-- begin SUPPLIED MATERIAL --

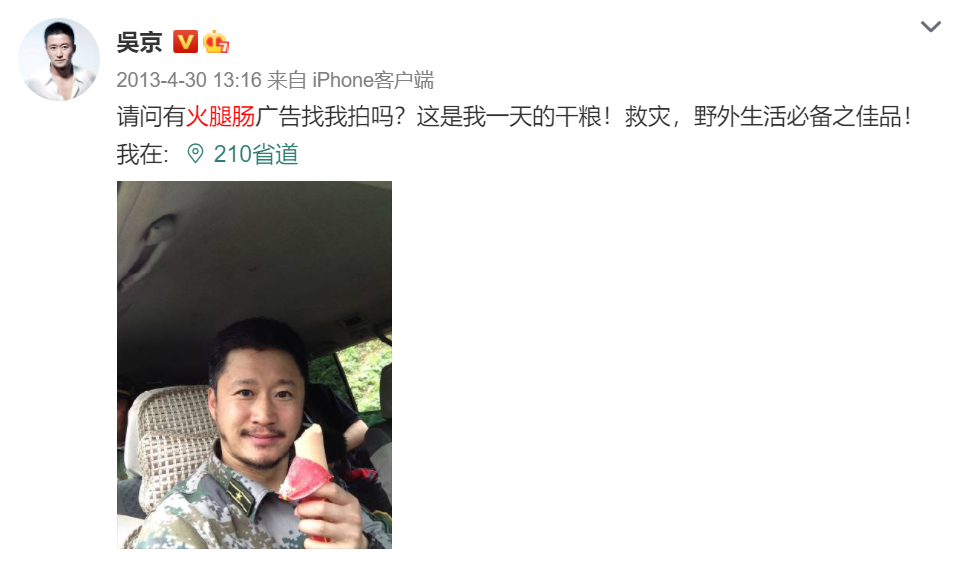Open the 吴京 username profile link
This screenshot has width=966, height=564.
(139, 42)
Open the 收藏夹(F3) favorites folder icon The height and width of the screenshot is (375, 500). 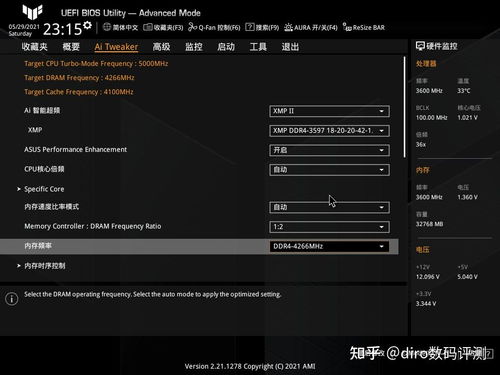[x=148, y=27]
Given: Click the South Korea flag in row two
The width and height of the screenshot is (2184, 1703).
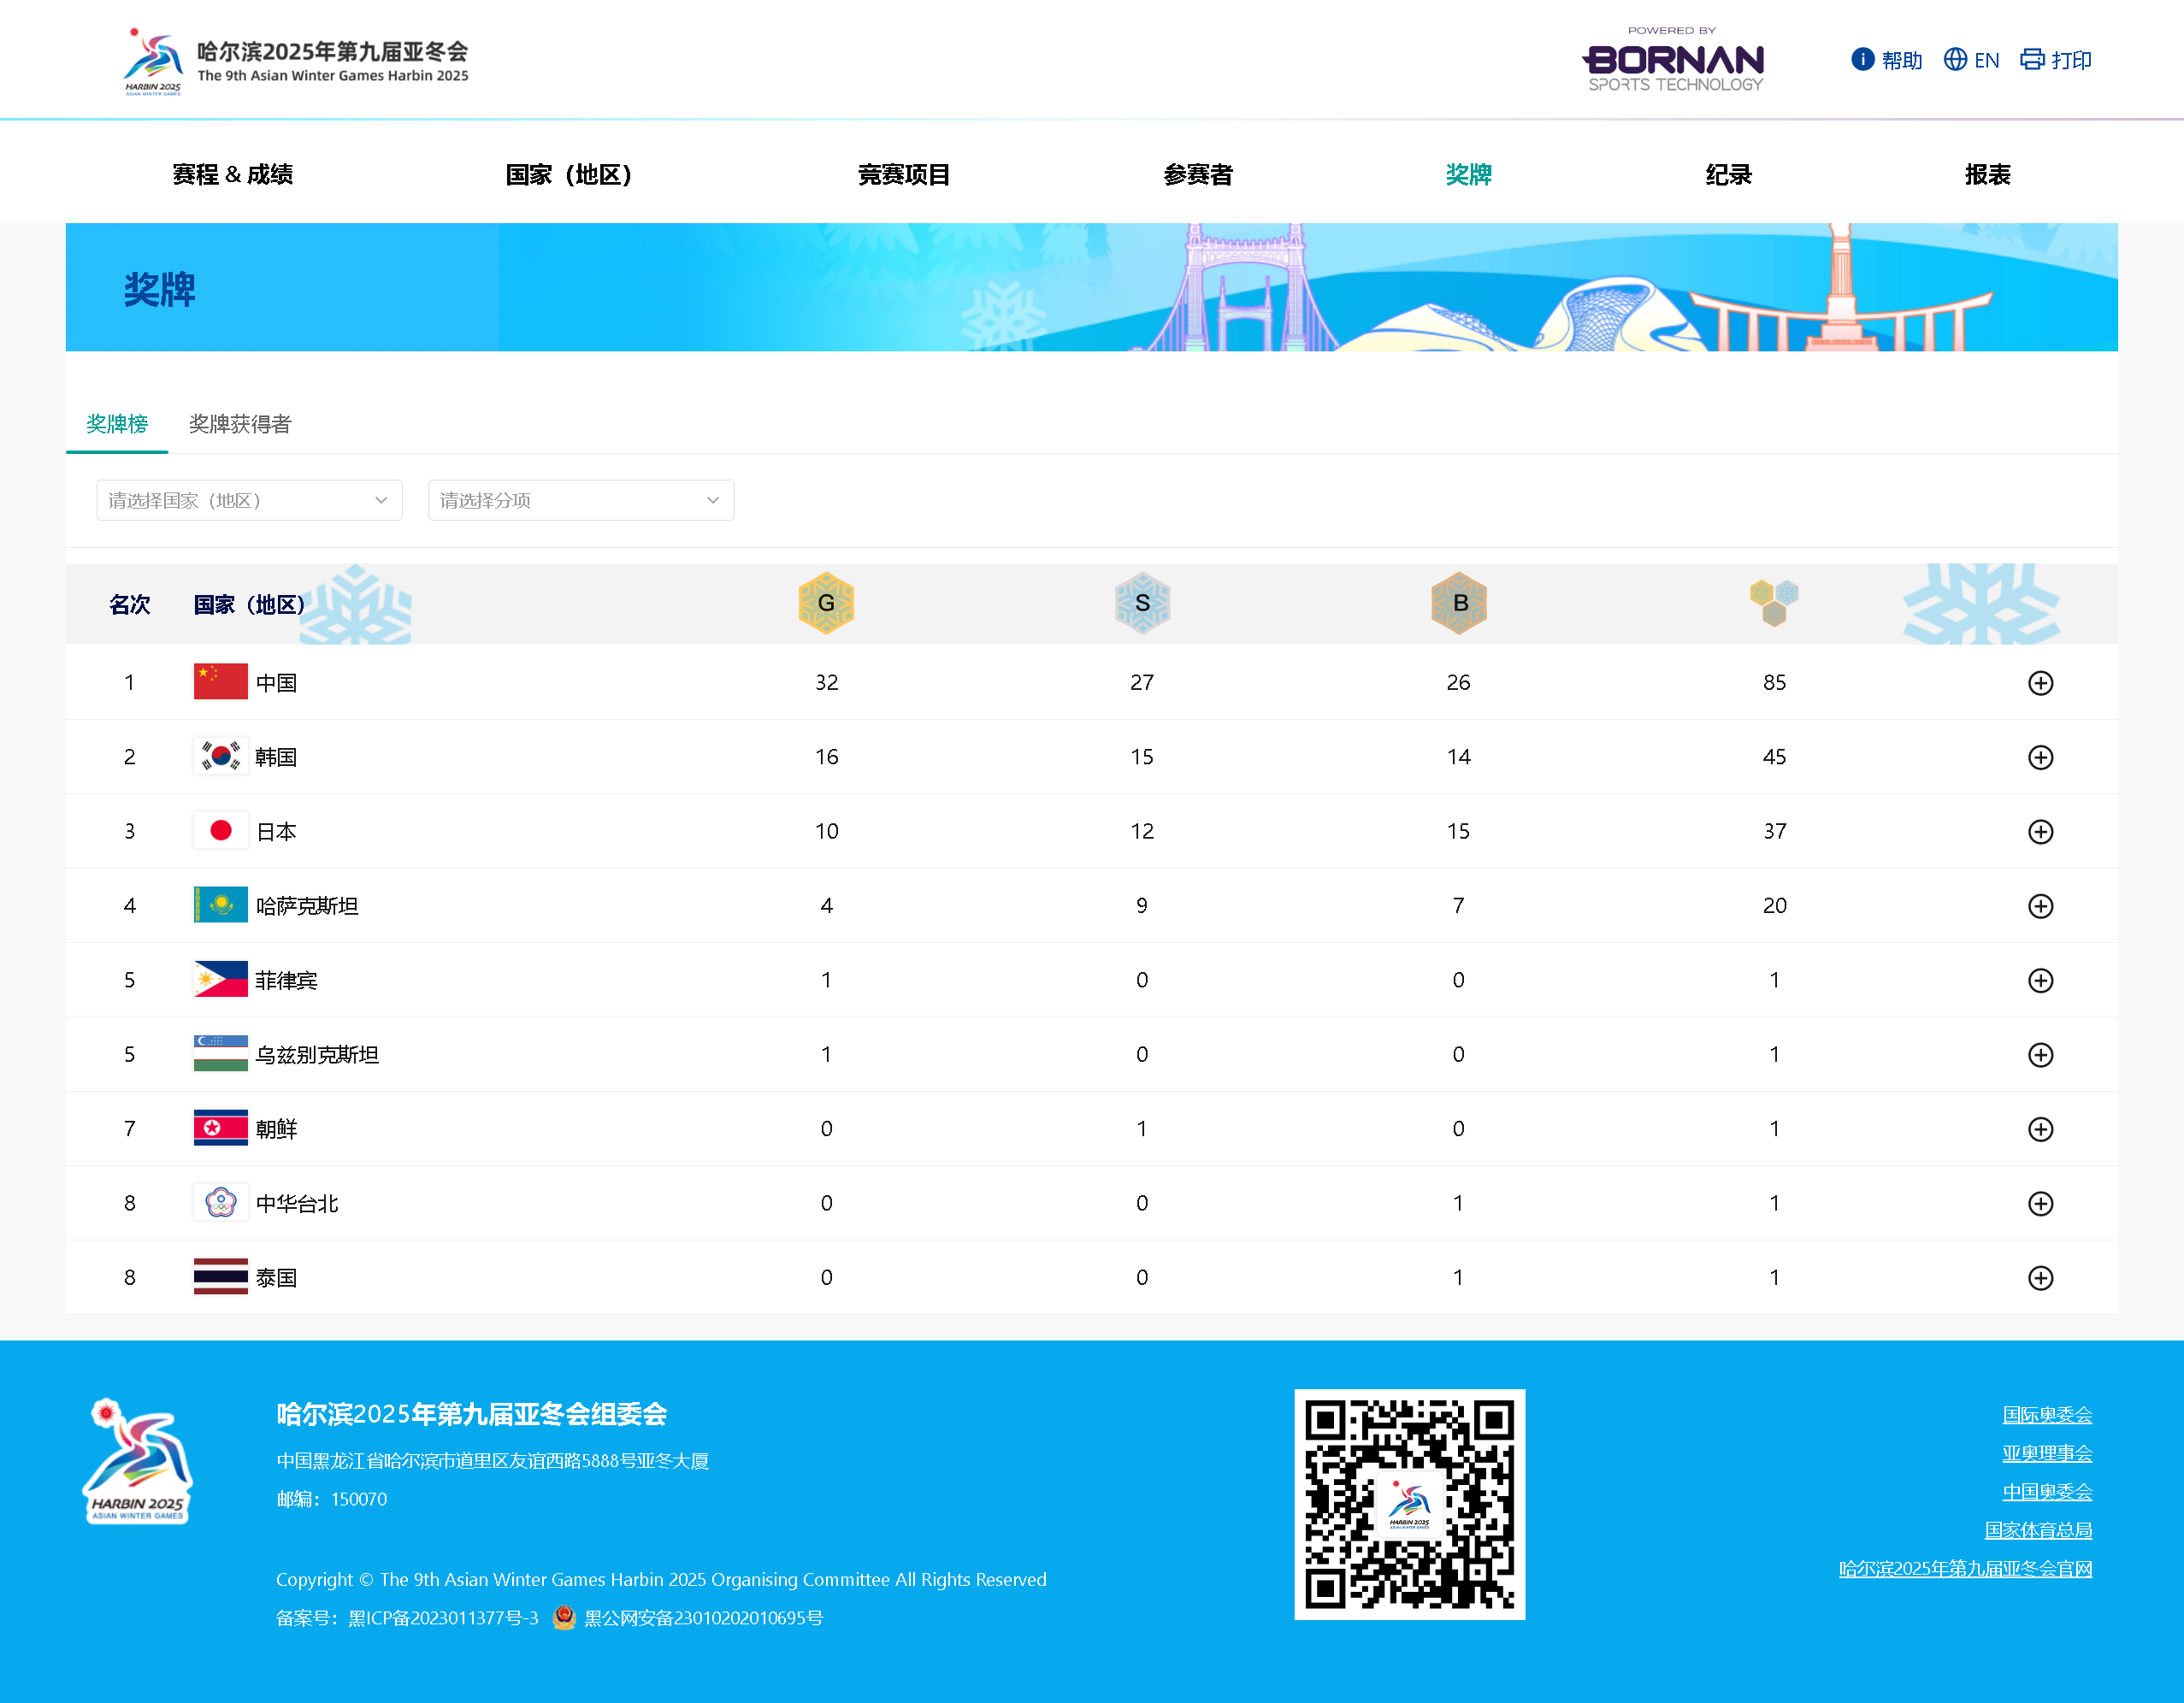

-- end SUPPLIED MATERIAL --

* GOAL: Copy out the items word for word, from the line containing "Given: Click the South Korea flag in row two" through the end of the items, including both ends. Leave the pictures out of your copy.

* COMPLETED TASK:
Given: Click the South Korea flag in row two
The width and height of the screenshot is (2184, 1703).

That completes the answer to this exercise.